The TV was always on for background noise, as she pored through book after book. She completely tuned out the world around her and lost herself in stories about the playgrounds of the rich and famous, hiding their meager upbringings, written by her favorites, Danielle Steel and Sidney Sheldon. She would take a quick break to serve dinner to my sisters and me (Dad ate after work) and then return to her book. You can imagine the noise made by three teenage girls—the arguments, the gossip, the complaints about the food—but she’d keep reading. Her head would pop up only when we were laughing. She loved to laugh, joining in and laughing the loudest. When she really got going, the laugh changed to a call that sounded like woo hoo hoo, woo hoo hoo. That’s how we knew we really got her.

We’re all grown now. My sisters both taught themselves to cook very well. Me, I can make two things: baked ziti and meatloaf. It took until my 50s to master those. Mom doesn’t cook at all anymore. We’ve attempted to make meals for her and my dad, but they prefer the burnt hot dogs and steak with all the life cooked out of it of days gone by.

I’m nearing 60, with two grown children of my own. Mom’s voracious reading instilled a love of reading in me, and inspired my writing career. I laugh long and loud, much to the embarrassment of my children. But this afternoon, I found myself sitting at the kitchen table, drinking coffee and reading a book. I had to try it: I pressed my index finger to the tip of my nose. It wasn’t so bad sitting like that.  You know what came next. I cooked up a batch of pasta and poured ketchup all over it.

I called my almost 90-year-old mom to say, “You know, it wasn’t all bad.” She laughed hysterically; I almost got the woo hoo out of her.

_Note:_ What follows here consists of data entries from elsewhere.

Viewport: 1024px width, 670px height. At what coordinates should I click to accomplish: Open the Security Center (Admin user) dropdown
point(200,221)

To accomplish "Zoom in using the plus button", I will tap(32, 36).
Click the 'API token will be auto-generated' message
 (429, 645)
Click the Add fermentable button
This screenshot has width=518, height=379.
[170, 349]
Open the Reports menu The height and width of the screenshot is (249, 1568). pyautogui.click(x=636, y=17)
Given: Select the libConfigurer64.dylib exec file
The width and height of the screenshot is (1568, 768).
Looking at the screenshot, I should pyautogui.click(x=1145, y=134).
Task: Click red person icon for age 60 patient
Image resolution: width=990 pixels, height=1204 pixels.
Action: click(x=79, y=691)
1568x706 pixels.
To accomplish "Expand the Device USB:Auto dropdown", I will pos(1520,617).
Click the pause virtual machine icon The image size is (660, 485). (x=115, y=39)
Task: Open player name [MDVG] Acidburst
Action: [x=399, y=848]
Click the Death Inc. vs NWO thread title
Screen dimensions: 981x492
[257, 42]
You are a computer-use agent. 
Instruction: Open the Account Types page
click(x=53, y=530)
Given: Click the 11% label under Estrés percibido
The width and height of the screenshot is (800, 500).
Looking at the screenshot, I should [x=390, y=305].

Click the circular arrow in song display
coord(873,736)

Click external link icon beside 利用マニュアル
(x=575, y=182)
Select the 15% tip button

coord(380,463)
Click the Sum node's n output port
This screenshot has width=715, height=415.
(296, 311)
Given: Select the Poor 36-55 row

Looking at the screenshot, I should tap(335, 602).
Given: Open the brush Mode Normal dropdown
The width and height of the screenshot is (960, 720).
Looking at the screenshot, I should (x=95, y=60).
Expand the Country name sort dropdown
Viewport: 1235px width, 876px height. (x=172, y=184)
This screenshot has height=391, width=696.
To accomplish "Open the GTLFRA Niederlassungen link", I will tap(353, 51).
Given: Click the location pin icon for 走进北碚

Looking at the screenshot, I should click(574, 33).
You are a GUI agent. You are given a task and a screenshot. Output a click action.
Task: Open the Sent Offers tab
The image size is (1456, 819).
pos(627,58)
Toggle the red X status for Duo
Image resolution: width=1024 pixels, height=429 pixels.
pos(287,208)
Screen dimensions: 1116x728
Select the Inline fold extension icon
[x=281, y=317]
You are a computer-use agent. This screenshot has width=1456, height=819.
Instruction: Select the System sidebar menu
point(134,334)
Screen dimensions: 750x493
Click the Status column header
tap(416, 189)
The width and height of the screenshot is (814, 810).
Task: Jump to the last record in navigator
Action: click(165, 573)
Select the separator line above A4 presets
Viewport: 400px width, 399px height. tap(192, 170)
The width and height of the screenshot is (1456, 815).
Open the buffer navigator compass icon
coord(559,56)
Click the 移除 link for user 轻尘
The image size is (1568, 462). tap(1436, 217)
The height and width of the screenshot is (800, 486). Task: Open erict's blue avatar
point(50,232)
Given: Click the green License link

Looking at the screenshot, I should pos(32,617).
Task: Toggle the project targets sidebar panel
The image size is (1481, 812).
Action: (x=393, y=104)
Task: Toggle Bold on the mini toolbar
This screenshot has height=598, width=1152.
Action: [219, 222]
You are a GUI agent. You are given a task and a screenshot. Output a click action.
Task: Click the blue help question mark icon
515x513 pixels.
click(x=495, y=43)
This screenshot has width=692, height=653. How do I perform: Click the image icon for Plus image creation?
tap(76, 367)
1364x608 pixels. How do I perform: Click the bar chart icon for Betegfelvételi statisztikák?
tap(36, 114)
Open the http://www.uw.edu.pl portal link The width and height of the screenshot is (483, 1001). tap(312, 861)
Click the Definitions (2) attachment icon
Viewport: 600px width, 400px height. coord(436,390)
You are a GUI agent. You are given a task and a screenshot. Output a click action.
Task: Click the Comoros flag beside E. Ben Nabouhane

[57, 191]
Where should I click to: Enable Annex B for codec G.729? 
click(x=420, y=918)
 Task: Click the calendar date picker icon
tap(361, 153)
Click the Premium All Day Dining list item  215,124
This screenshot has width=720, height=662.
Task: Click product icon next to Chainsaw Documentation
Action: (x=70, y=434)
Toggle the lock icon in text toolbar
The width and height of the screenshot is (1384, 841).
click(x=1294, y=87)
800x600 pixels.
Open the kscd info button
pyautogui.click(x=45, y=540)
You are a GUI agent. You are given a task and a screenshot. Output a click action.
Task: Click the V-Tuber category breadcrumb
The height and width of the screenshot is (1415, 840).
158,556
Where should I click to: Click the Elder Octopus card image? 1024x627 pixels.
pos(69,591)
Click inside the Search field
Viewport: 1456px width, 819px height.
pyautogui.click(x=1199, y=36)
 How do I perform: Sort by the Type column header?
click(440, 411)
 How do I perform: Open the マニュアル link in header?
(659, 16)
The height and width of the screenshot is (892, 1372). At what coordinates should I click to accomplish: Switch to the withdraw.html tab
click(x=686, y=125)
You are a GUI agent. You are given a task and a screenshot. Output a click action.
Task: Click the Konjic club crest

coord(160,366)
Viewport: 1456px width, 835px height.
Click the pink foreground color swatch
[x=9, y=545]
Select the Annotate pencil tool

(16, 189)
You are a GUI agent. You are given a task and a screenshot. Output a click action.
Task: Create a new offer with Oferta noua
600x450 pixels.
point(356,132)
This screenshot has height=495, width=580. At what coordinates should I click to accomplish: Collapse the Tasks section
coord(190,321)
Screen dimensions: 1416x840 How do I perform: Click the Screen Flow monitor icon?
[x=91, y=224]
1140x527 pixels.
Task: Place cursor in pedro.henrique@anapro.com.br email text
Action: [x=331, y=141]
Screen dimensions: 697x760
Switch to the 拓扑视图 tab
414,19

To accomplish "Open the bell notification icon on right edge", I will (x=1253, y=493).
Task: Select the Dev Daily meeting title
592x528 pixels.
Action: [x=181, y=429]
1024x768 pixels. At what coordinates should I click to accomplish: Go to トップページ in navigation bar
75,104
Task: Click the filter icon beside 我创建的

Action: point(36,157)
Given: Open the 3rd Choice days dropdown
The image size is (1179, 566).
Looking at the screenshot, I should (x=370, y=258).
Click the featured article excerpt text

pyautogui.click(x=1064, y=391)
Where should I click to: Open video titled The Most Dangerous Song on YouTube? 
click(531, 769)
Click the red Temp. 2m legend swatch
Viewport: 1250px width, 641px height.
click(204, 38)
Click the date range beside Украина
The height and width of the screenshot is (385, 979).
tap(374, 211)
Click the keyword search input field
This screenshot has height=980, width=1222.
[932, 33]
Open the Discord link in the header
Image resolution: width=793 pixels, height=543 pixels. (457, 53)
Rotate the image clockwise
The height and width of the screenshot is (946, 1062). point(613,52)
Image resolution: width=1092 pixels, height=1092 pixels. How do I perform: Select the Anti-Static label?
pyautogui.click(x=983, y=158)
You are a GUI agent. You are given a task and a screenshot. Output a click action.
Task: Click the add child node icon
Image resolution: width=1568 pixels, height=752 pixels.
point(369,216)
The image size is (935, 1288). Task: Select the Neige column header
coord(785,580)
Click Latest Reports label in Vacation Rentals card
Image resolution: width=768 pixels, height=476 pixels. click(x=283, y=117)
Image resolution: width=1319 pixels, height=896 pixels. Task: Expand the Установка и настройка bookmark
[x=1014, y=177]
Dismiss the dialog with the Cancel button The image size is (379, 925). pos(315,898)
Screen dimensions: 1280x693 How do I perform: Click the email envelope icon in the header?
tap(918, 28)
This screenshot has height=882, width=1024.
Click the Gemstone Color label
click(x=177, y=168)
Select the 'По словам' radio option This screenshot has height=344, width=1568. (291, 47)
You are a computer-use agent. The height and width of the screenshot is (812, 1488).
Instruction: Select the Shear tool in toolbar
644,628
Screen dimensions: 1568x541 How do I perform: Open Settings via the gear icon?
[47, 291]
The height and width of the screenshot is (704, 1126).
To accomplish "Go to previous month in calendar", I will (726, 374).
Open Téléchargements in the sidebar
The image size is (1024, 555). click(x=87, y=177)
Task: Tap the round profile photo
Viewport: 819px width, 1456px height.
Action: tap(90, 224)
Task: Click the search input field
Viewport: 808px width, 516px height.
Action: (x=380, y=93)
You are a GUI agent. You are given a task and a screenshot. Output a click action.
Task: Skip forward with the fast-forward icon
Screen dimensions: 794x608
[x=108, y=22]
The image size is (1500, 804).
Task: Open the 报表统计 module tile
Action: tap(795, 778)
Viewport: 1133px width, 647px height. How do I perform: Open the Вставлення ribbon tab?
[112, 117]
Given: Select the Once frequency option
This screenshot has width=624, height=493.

The passion for reading and writing was passed down another generation to my daughter. Spaghetti and ketchup, not so much. I have to admit it’s an acquired taste.  

Dana Klosner-Wehner is a feature writer and essayist who lives in New York. Her work has been included in Chicken Soup for the Soul: My Crazy Family, on Next Avenue, and on Motherhood Later. She is currently working on an anthology about Beatles fans. She can be found at www.DanaKlosner.com.

Baked Ziti

1 lb. ziti

15 oz. ricotta cheese

1 lb. mozzarella, cut into small cubes

24 oz. jar Prego Traditional Sauce

1/4 c. grated Parmesan

Bring a large pot of salted water to boil, and cook ziti according to package directions.

Drain.

Preheat oven to 350 F.

Mix pasta with ricotta, mozzarella cheese, and sauce.

Add Parmesan and mix again.

Spray a deep 8-inch square pan with cooking spray (do not use butter).

Spread mixture in pan, cover with aluminum foil, and bake for 30 minutes.

Remove foil and bake for another 15 minutes.